Вообще волокну льна восточные славяне приписывали очистительные и отвращающие зло силы, поэтому льняная нить и ткань из льняной нити считались ритуально чистыми и были охранителями тела человека. Особое отношение к цветку льна, к льняному волокну, к льняной нити уходит в восточнославянской традиции в глубины тысячелетий. Лен – древнейшее индоевропейское культурное растение – был издревле широко распространен на севере Восточной Европы, где для его выращивания всегда имелись самые оптимальные условия – длинный летний световой день, отсутствие перегрева от прямых солнечных лучей и обилие влаги в почве.
Семена культурного льна были найдены археологами на поселениях людей, живших по берегам Сухоны еще в III – II тыс. до н. э. Особое отношение к льну, льняной ткани проявлялось в конце XIX в. Так, во многих районах сеяли лен обязательно в новой льняной рубахе. В Московской губернии «сеяли лен без порток» или вообще голыми… В Олонецкой губернии женщины, уходя сеять лен, надевали новую льняную рубаху, но при севе снимали ее (а мужчины – порты), чтобы лен вышел хорошим (Маслова Г. С. Народная одежда… С. 116). Нагота при посеве льна – обрядовая форма, уходящая корнями в глубочайшую древность.
Ритуальные функции льняной ткани ярко проявлялись и в похоронной обрядности^ т. е. в той ситуации, когда само тело человека отдавалось земле, уходило в мир предков. Отправляя его на «новое житье», покойника облекали обязательно в одежду льняного холста – «шили все холстовое». Для кройки при этом не использовали ножницы, а рвали холст руками. Ни в коем случае при шитье «смертной» одежды не пользовались швейной машиной – шили на руках особым способом: обязательно вперед иголкой, узлов не делали, боясь, что покойник придет за кем-нибудь из семьи. Рубашка, надевавшаяся «на смерть», не имела пуговиц или запонок, а всегда завязывалась тесемками или гарусом. Интересно и то, что смертную, или смерётную, одежду, как правило, шили не до конца, некоторые детали доделывали уже после смерти человека (Маслова Г. С. Народная одежда… С. 85—86).

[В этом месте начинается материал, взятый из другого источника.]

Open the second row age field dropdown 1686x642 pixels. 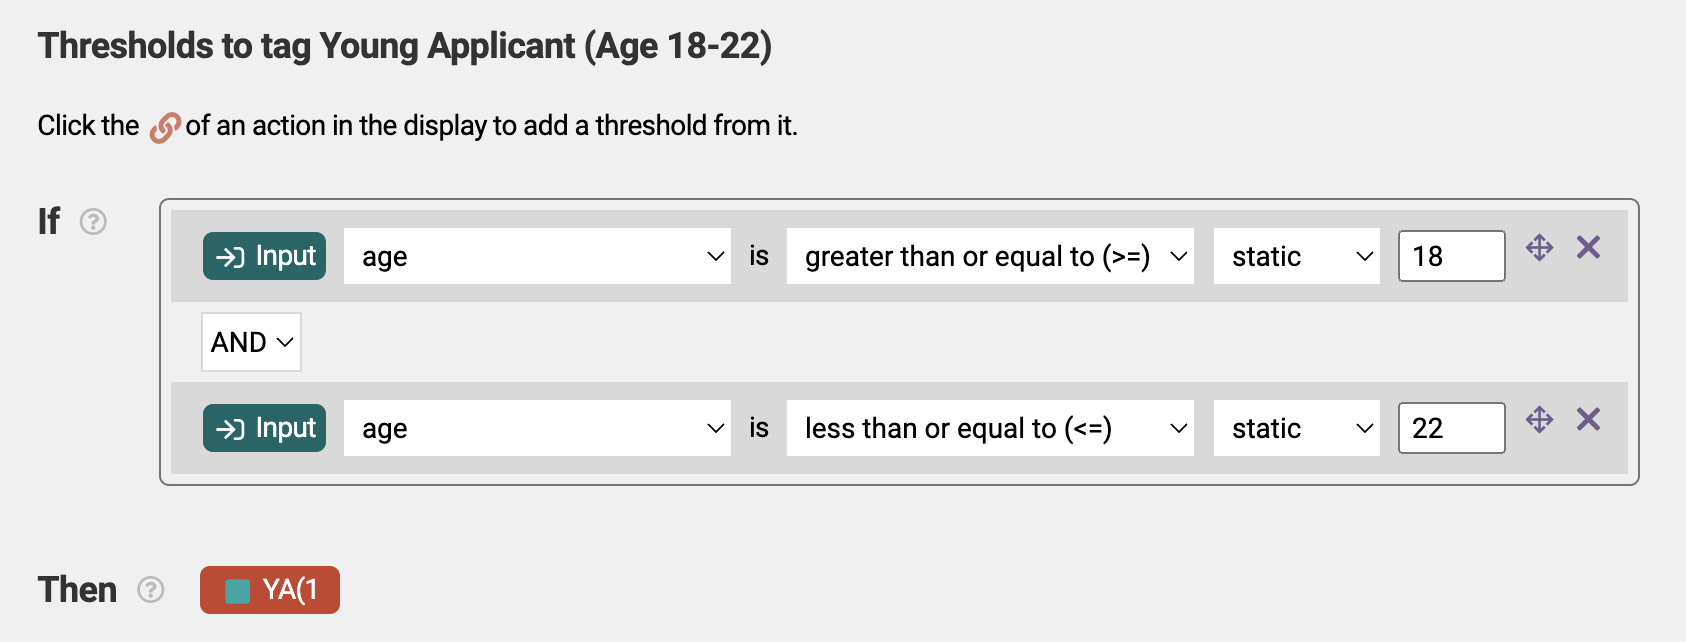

В обыденной жизни славян рубаха была основной формой одежды, из льняного полотна шили и мужские, и женские рубашки, украшая их ткаными орнаментами и вышивкой. Древнерусские рубахи (рубы) были прямого покроя туникообразной формы и кроились из перегнутого пополам полотна. Рукава делались узкими и длинными, у женских рубах они собирались в складки у запястья и закреплялись браслетами (поручями). Во время ритуальных танцев, в обрядовых действах рукава распускались и служили орудием колдовства. Об этом повествует русская народная сказка о Царевне-лягушке. В описании иностранца (конец XVII в.) говорится: «Они (русские С. Ж) носят рубашки, со всех сторон затканные золотом, рукава их, сложенные в складки с удивительным искусством, часто превышают 8 или 10 локтей, сборки рукавов, продолжающиеся сцепленными складками до конца руки, украшаются изысканными и дорогими запястьями» (Древняя одежда народов Восточной Европы… С.67). Орнаментированные вышивкой или ткачеством рукава рубахи упоминаются и в «Слове о полку Игореве» – замечательном памятнике средневековой русской культуры.

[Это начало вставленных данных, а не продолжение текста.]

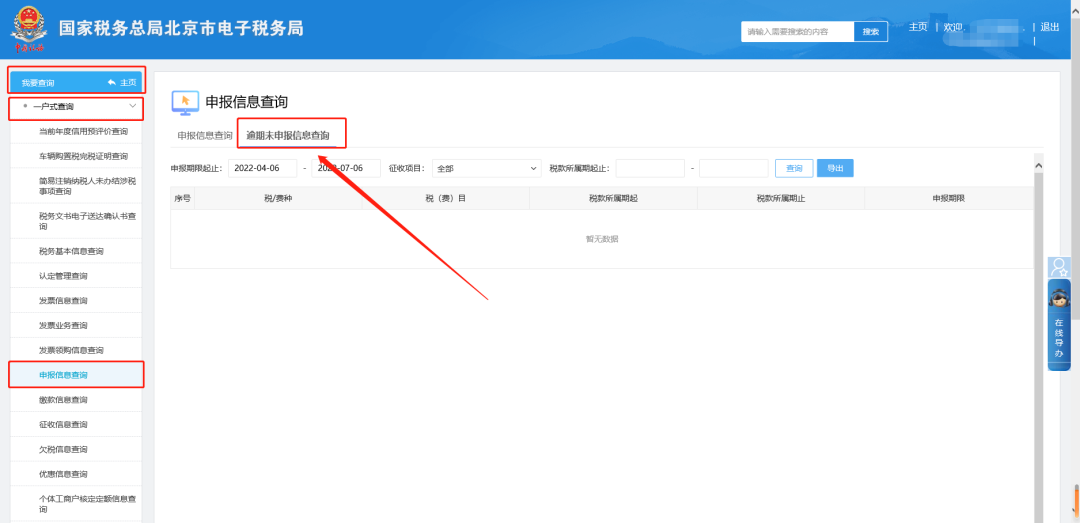Click the blue 导出 export button
The height and width of the screenshot is (523, 1080).
click(835, 168)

Вспомните плач Ярославны: «Полечю зегзицею по Дунаеви, омочю бе брянъ рукав въ Каяле реце, утру князю кровавыя его раны на жестоцемъ его теле». Ярославна хочет полететь кукушкой, чтобы утереть своему мужу кровавые раны «бряным» (т. е. браным, тканым) рукавом. Магическая сила, сосредоточенная в рукавах рубахи, в алых орнаментах должна была излечить, зарубцевать раны, наполнить тело крепостью, принести здоровье и удачу. Рубаха-долгорукавка изображена на серебряных с черневым рисунком ритуальных браслетах, предназначенных для плясок на русалиях, найденных в разных концах Руси (Киеве, Старой Рязани, Твери). Относящиеся к XII – XIII вв. браслеты-наручи изображают те обрядовые действа, о которых церковь говорила: «Грех есть плясати в русалиях»; «се же суть злыя и скверные дела – плясанье, гусли …игранья неподобные русалья», «пляшущая бо жена – любовница диаволя… невеста сотонина» (Рыбаков Б. А. Язычество Древней Руси. М.: Наука, 1987. С. 714).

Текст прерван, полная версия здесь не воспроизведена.